What to do in a real exam
Following on from my method for exam studies, I should be reasonably well-prepared for exams. Unfortunately, having A+ answers in the head won’t always guarantee an A+ answer script. As requested by Alex, here are the good things I do during a real exam:
- Time management: weigh the time against maximum marks allocated. A two-hour test (120 minutes) for three essays means maximum 40 minutes on each essay. Key is to finish the paper overall. If time’s up for one question and it’s incomplete, skip and go to the next because there is “diminishing marginal contribution” for each word written. Two excellent answers doesn’t beat three above-average. Go back and add extra blabbing if there’s leftover time in the end.
3 x 80% > 2 x 90% + 1 x 50%
- Plan, plan, plan: before writing an essay or long answer, do a plan. I scribble bulleted main points to provide a basic structure and direction so I know where I’m going. If I don’t have enough time to finish my answer, the examiner would refer to the plan and see where I intended to go. There’s usually marks awarded for the main points in plans if the actual answer is unfinished.
- Easy first: this comes down to personal preference, but I like getting easy questions out of the way first. It tends to build up confidence during exams and the easy could be finished quickly to save extra time for the hard. If I’m writing a hard question first, the nightmare of even more questions to do afterwards haunts me while I’m writing. Scan through all the questions of the paper before writing and attack the little weaklings before the big-heads. Most of the time, answers don’t have to be written in the order of questions given.
- Write legibly: neat handwriting is not a priority during exams, but pleasing the marker could only be a good thing. If a marker is wavering between giving a four or a five, the one key determinant could be down to legibility. Of course, speed writing is worth more than neat, so speed and “comfortably legible” is the way to go. (Because “barely legible” is still a synonym for bad.)
- Check answers: finishing an exam early doesn’t mean “Yeah baby I’m outta here!” But rather, going back and redo the entire test paper or just rechecking the answers. I have this habit of not leaving exams early.

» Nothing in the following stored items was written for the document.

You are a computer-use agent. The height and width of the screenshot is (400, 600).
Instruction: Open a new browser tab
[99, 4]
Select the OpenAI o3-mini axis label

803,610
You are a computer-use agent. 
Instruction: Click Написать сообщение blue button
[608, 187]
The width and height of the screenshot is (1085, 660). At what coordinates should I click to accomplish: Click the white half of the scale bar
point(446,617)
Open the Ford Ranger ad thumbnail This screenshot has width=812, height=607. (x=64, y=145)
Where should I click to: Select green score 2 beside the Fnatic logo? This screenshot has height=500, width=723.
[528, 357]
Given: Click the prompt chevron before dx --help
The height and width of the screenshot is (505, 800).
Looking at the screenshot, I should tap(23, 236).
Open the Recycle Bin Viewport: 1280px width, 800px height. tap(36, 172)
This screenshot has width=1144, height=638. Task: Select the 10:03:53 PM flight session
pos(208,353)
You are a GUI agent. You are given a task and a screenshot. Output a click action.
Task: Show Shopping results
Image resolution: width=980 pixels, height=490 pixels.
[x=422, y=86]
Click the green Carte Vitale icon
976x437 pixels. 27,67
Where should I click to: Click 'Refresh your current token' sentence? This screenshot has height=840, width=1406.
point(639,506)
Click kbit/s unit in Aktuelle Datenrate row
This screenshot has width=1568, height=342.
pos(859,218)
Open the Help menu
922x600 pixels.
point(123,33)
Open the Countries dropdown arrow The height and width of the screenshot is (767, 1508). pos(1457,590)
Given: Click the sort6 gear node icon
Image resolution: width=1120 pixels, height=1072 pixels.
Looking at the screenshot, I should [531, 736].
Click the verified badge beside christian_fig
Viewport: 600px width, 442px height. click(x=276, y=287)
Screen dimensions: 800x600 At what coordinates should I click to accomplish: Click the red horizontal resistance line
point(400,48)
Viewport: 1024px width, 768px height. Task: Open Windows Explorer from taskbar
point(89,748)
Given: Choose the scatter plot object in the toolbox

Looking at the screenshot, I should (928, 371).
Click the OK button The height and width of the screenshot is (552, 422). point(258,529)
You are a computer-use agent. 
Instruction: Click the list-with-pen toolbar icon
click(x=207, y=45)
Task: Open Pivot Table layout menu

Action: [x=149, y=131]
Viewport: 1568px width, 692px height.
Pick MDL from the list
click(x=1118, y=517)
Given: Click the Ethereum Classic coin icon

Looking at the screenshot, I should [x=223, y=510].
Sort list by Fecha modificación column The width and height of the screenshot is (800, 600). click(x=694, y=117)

I had 1.5 hours left after I finished my last Statistics exam. So I sat there doodling this current site design (Version 19). While doodling, a thought struck me and I knew I got one answer wrong. If I had left early, I would never have been able to correct it.
(In the end however, I did leave my Statistics exam 30 minutes early and retreat to MSN on school computers. Don’t copy.)
During an exam, much of it comes down to the study beforehand, confidence and time. I tend to know my stuff, but I also tend to lose confidence just before entering the exam room and spend too much time perfecting answers. I get my confidence back by answering easy questions first, and time is a bigger problem. I’m a fast writer (I write short and concisely, arguably good or bad), but most of my time go into deciding what and how to write. So #1 and #2 are my “big things”.
Some people are good at studying, some people are good at writing exams, I’m probably good at neither. I just know how to cram and I stick to the above tips. A lot of study and exam techniques depend on individual habits, but I hope these may help nevertheless.